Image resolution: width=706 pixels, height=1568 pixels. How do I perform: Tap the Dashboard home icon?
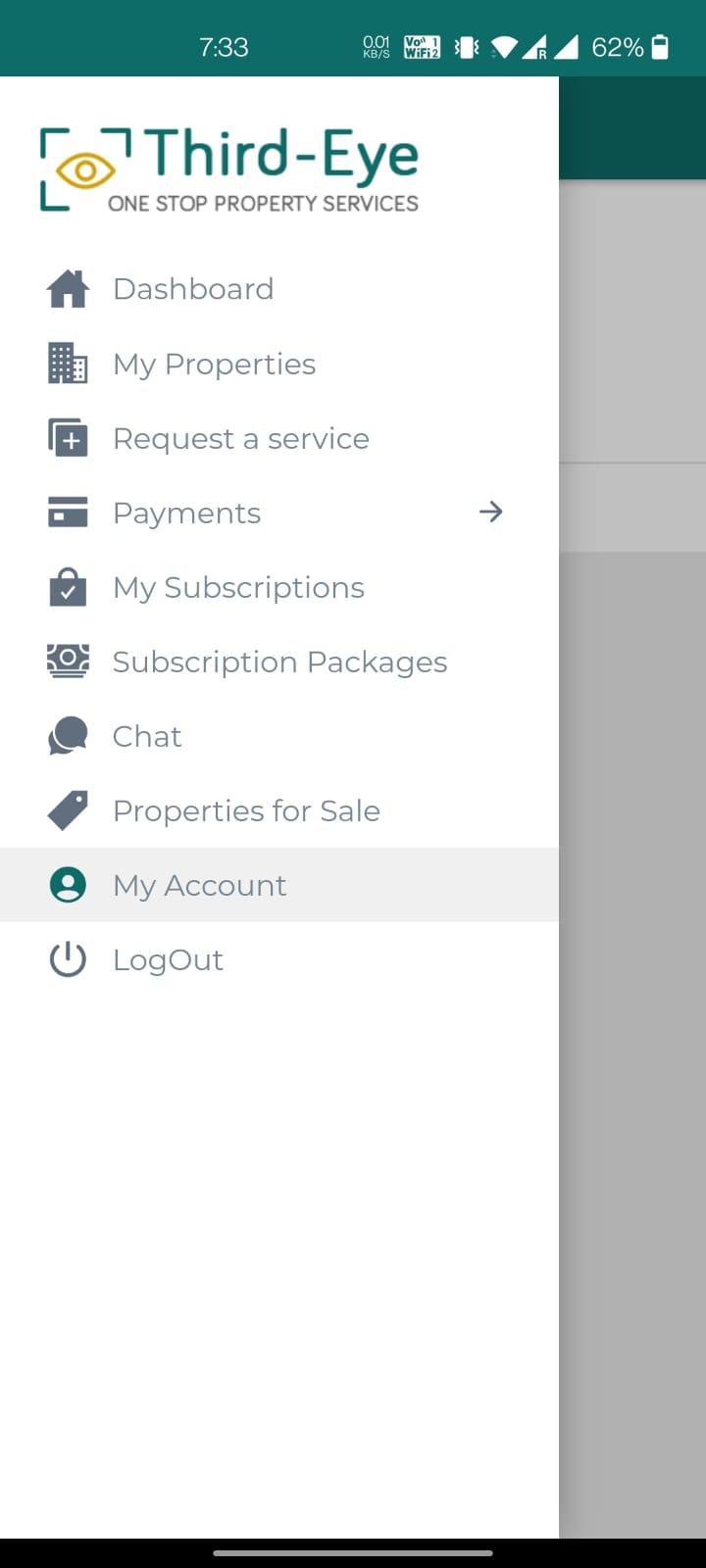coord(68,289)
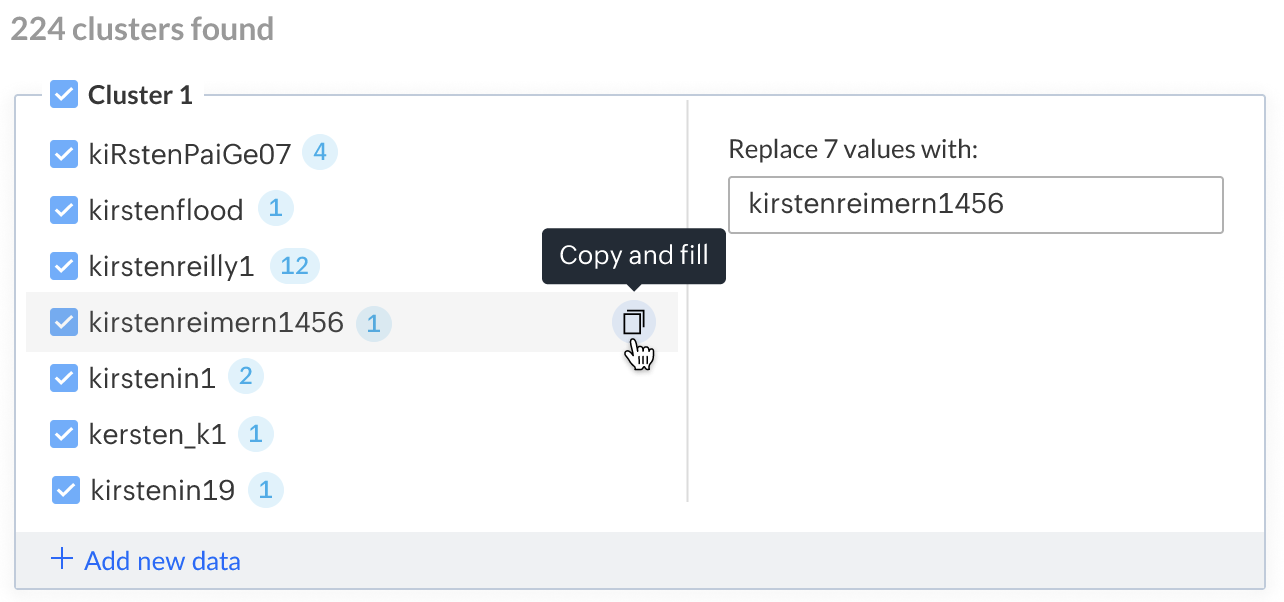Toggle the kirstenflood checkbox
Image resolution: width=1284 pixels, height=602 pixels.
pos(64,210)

---

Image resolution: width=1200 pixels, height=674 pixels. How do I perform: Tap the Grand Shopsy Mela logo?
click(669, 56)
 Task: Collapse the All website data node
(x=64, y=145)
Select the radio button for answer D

==

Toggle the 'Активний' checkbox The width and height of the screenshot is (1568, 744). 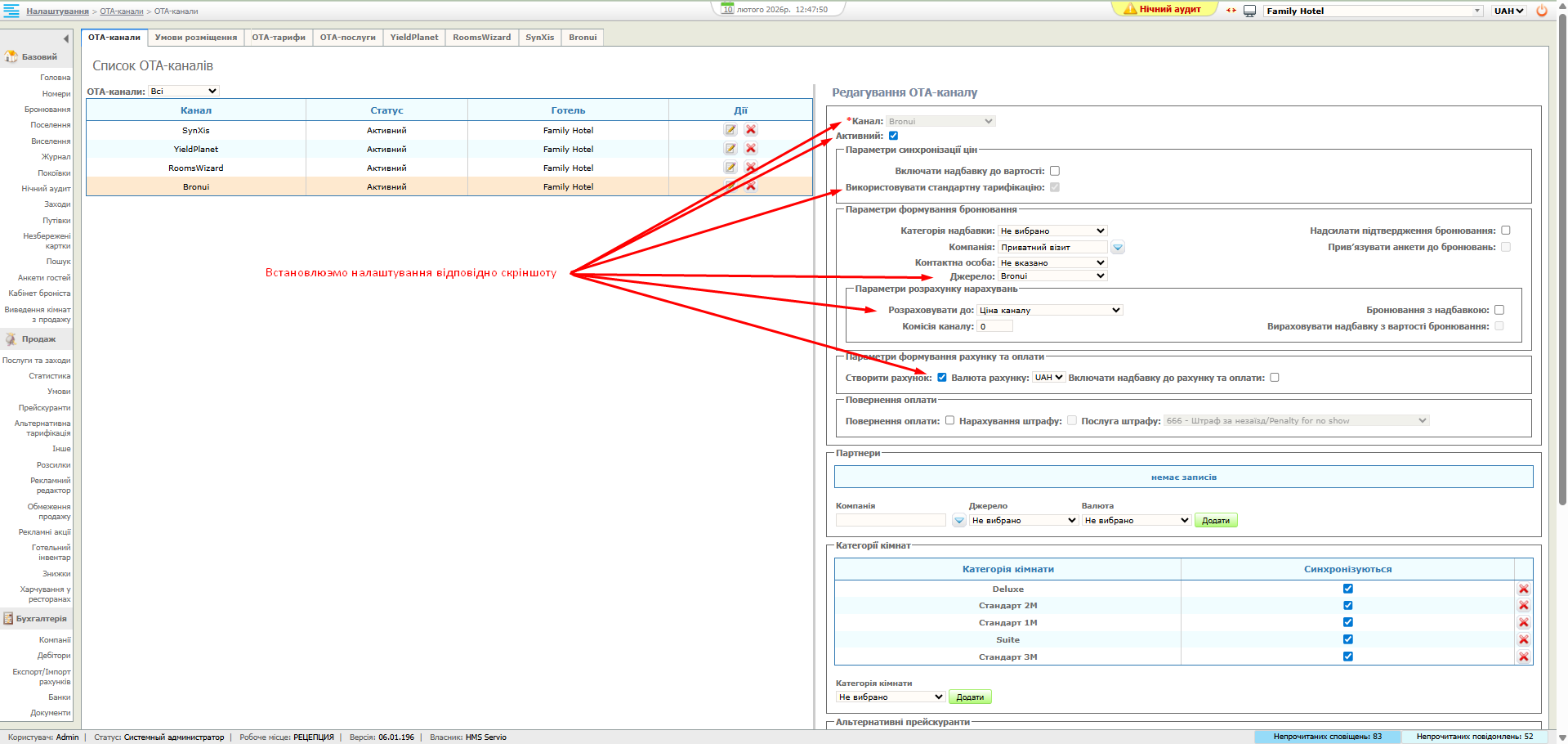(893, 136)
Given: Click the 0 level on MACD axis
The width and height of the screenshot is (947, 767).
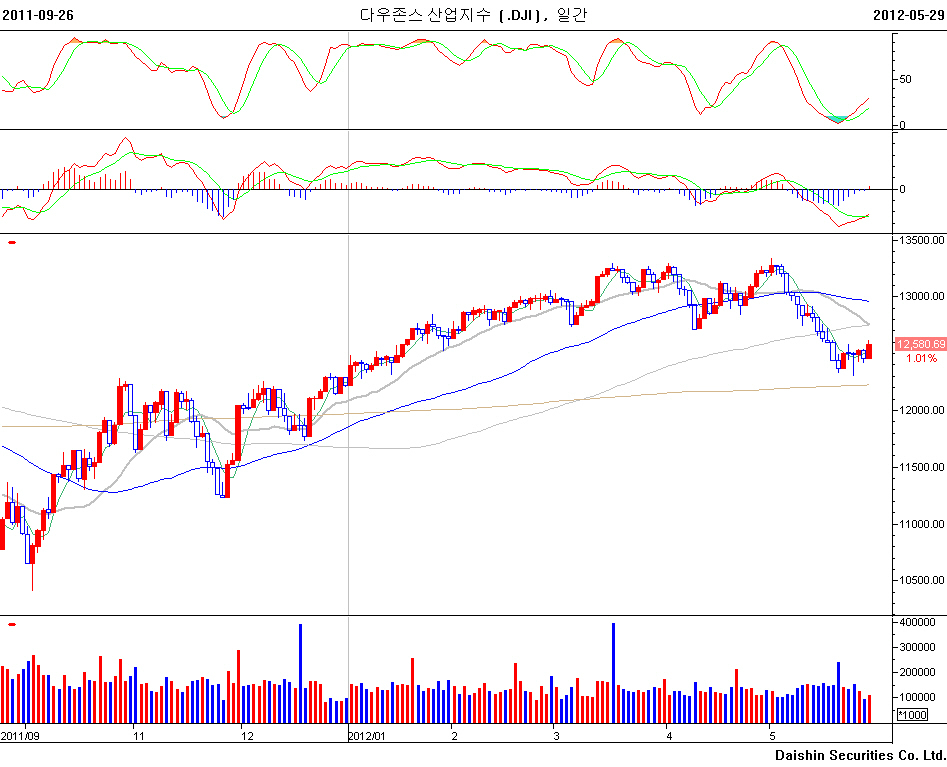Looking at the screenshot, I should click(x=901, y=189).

§ **Task item**: Would you copy out exactly the lines above that start at the one containing "Image resolution: width=1200" and end at the one containing "Select the radio button for answer D", inclusive?

§ **Result of the exercise**:
Image resolution: width=1200 pixels, height=674 pixels. How do I perform: Tap the Grand Shopsy Mela logo?
click(669, 56)
 Task: Collapse the All website data node
(x=64, y=145)
Select the radio button for answer D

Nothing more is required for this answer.